Фрагмент текста:
Олег Ладыженский
МОСТ НАД ОКЕАНОМ

(СТИХИ РАЗНЫХ ЛЕТ)
   Это удивительно в первую очередь для меня самого. Пожалуй, я никогда не скрипел зубами по ночам от страстного желания увидеть свой поэтический сборник. Только стихи: одинокие, полузамерзшие бродяги на снежном поле бумаги. Обучившись трем знаменитым аккордам, я напевал их в компаниях и в спектаклях; бывало, читал, чтобы не сказать хуже – декламировал – милым барышням, любимой жене, друзьям, коллегам и почтенной публике, оказавшись в очередной раз на сцене; с удовольствием "точил рифмы" внутри прозаических книг, раздражая одних, других оставляя равнодушными – и, смею надеяться, радуя третьих…
   Началось это странно, чтоб не сказать: комично.
   Отчего люди, разумные, добропорядочные существа, вдруг начинают говорить стихами? От любви, взаимной или несчастной. В приступе безумия. Повинуясь возвышенным порывам, подчиняясь ревнивой владычице-Музе – или хотя бы из вредности, желая досадить сопернику рифмованной гадостью пасквиля. Так или иначе, я впервые съехал на поэзию "от ремонта". Мы перебрались в новую квартиру на улице Петровского, бывшей Бассейной – помните? "Жил человек рассеянный на улице Бассейной…"? – и, глядя на воцарившийся хаос, смешной семилетка-первоклассник вдруг разразился поэмой.
 
Поменяли мы квартиру,
Там везде зияли дыры,
Стали делать мы ремонт –
Блохи выгнали нас вон…
 
   Вот такая вульгарная лирика. Вот такой лирический герой среди мешков цемента и кирпичной крошки. Мой отец, артист разговорного жанра и эстрадный драматург, увидел в этом перст судьбы. Ну и я не подкачал: вскоре родились "Источник заразы" (о стае дворовых кошек, подкармливаемых добрыми соседками), "Мат" (о спортивном мате в палисаднике, а не о том, о чем Вы подумали), "В зоопарке я и Вовка…" – и романтическая "Баллада о Робин Гуде", чудачка в зеленом плаще, чудом затесавшаяся в компанию пролетариев от сатиры.

Перечень пунктов:
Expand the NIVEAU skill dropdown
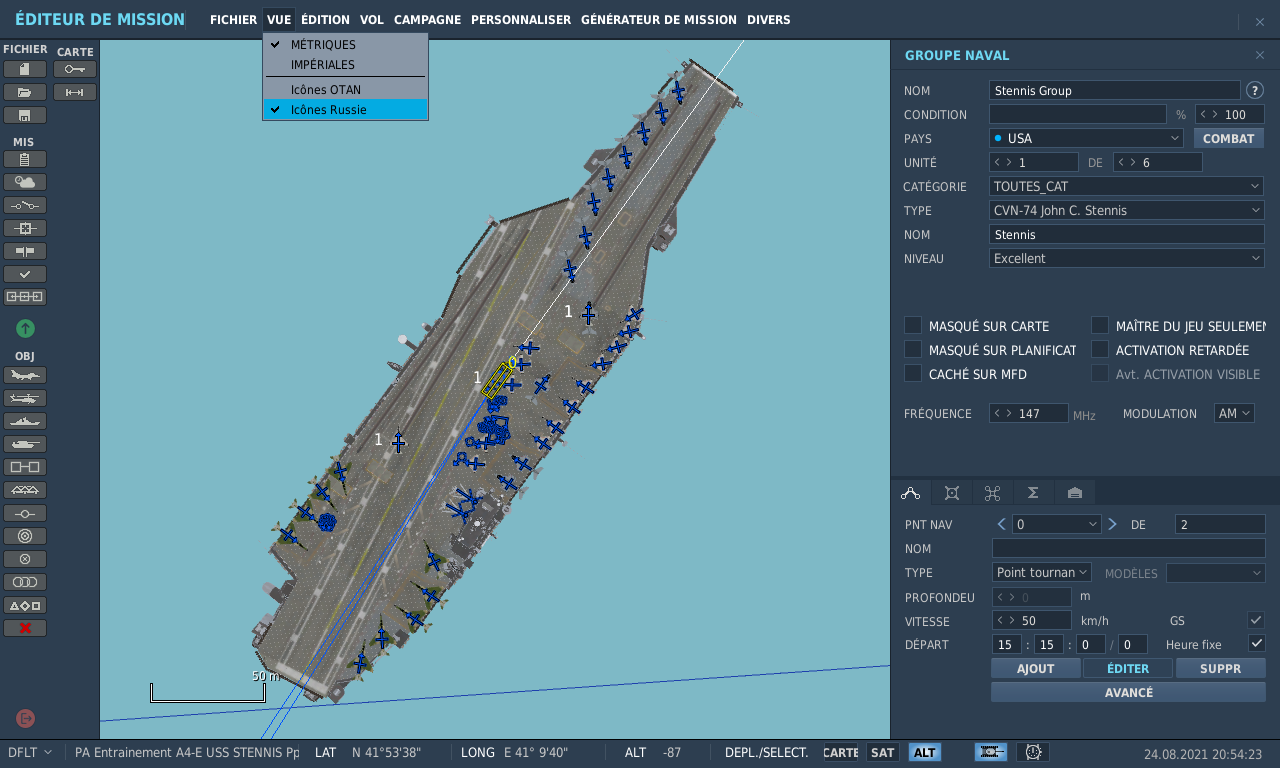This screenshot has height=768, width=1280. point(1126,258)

==

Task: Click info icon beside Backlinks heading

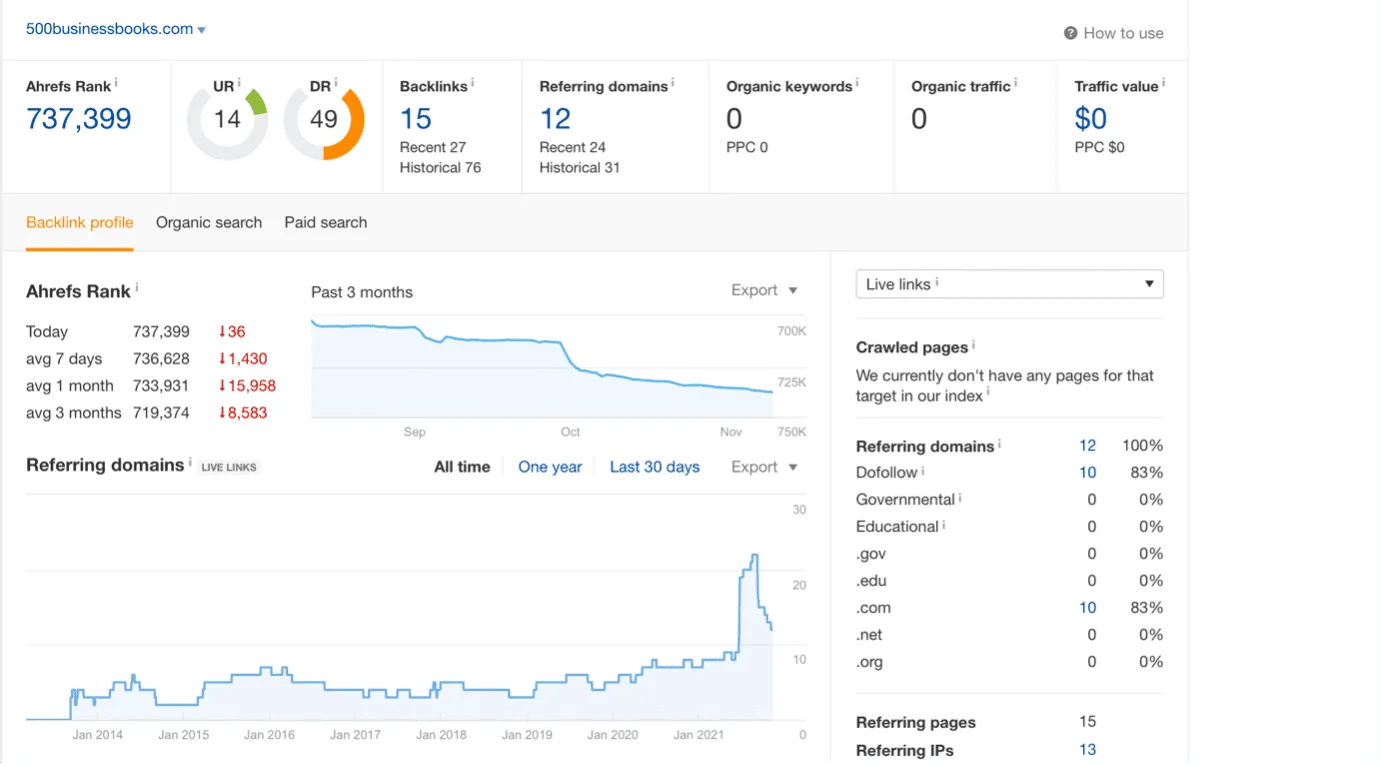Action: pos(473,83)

...

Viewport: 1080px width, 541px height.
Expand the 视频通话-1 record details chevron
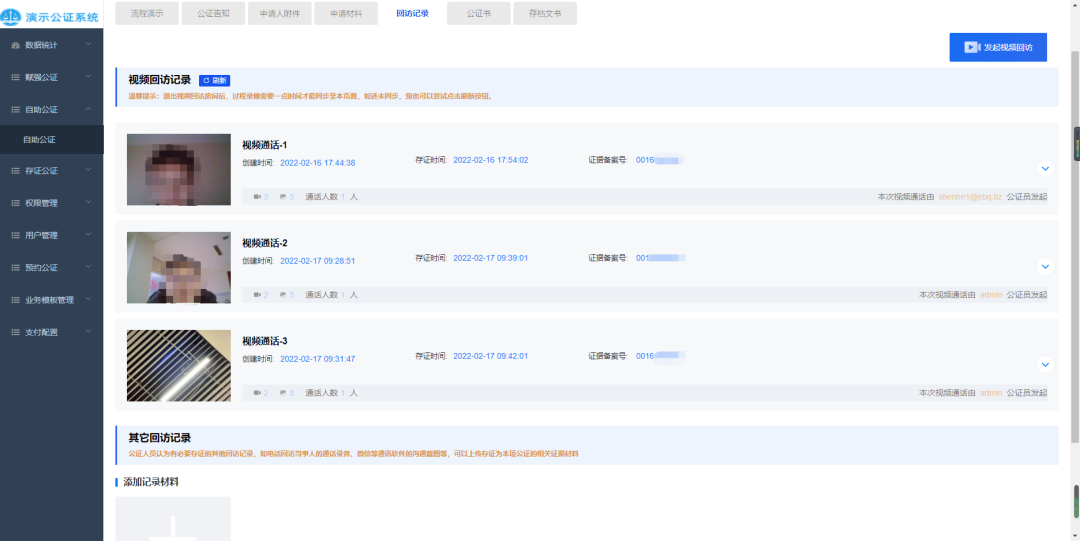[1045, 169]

Что нужно сделать:
**a)** Выпишите из отрывка о первых стихах часть между словами «Вот такая вульгарная» и «пролетариев от сатиры.» включительно, без изменений.
**b)** Верны ли по отрывку о первых стихах следующие утверждения: (i) первое стихотворение автор сочинил семилетним первоклассником, глядя на хаос после переезда; (ii) отец автора был художником; (iii) стихотворение «Мат» рассказывает о спортивном мате в палисаднике? На каждое ответьте «да» или «нет» и приведите точные слова отрывка, которые это решают.
**c)** Продолжите, пожалуйста, отрывок о первых стихах, начав сразу после его последнего предложения.

Ответы по порядку:
**a)**
Вот такая вульгарная лирика. Вот такой лирический герой среди мешков цемента и кирпичной крошки. Мой отец, артист разговорного жанра и эстрадный драматург, увидел в этом перст судьбы. Ну и я не подкачал: вскоре родились "Источник заразы" (о стае дворовых кошек, подкармливаемых добрыми соседками), "Мат" (о спортивном мате в палисаднике, а не о том, о чем Вы подумали), "В зоопарке я и Вовка…" – и романтическая "Баллада о Робин Гуде", чудачка в зеленом плаще, чудом затесавшаяся в компанию пролетариев от сатиры.

**b)**
(i) Да: «смешной семилетка-первоклассник вдруг разразился поэмой».
(ii) Нет: «Мой отец, артист разговорного жанра и эстрадный драматург».
(iii) Да: «"Мат" (о спортивном мате в палисаднике, а не о том, о чем Вы подумали)».

**c)**
   Стоит ли удивляться, что спустя полгода "ужасное дитя" поступило в литературную студию Дворца пионеров и школьников им. Постышева? Студию вел замечательный поэт и мудрый учитель Вадим Левин. Мы говорили о странных вещах. Например, взахлеб обсуждали: "Что можно делать при помощи стихов?" Поверьте, это не тот вопрос, на который ребенок ответит с легкостью. Здесь пасовали взрослые: родители с удовольствием оставались на наших "посиделках", принимая живейшее участие. Один отрок, чье имя стерлось в памяти, выдал: "С помощью стихов можно зарабатывать деньги!" Что ж, в определенной степени он оказался прав. Мы бросали друг дружке мячики: кто скорее вернет с рифмой? "Палка-галка" быстро уступило месту вопросу "Кремль?.." Мячик дрожал в руке. Черт его знает, с чем этот Кремль рифмуется… Кремень? Ремень? Я выдал несусветное: "Крем ль?" Этот загадочный крем, который вызывает у стихотворца явные подозрения, преследует меня до сих пор.
   На конкурсе "Стихов про зверей" я отметился в жанре психологической миниатюры:
 
На шкафу сидит жирафа,
А козел стоит у шкафа,
Потому что тот козел
На жирафу очень зол.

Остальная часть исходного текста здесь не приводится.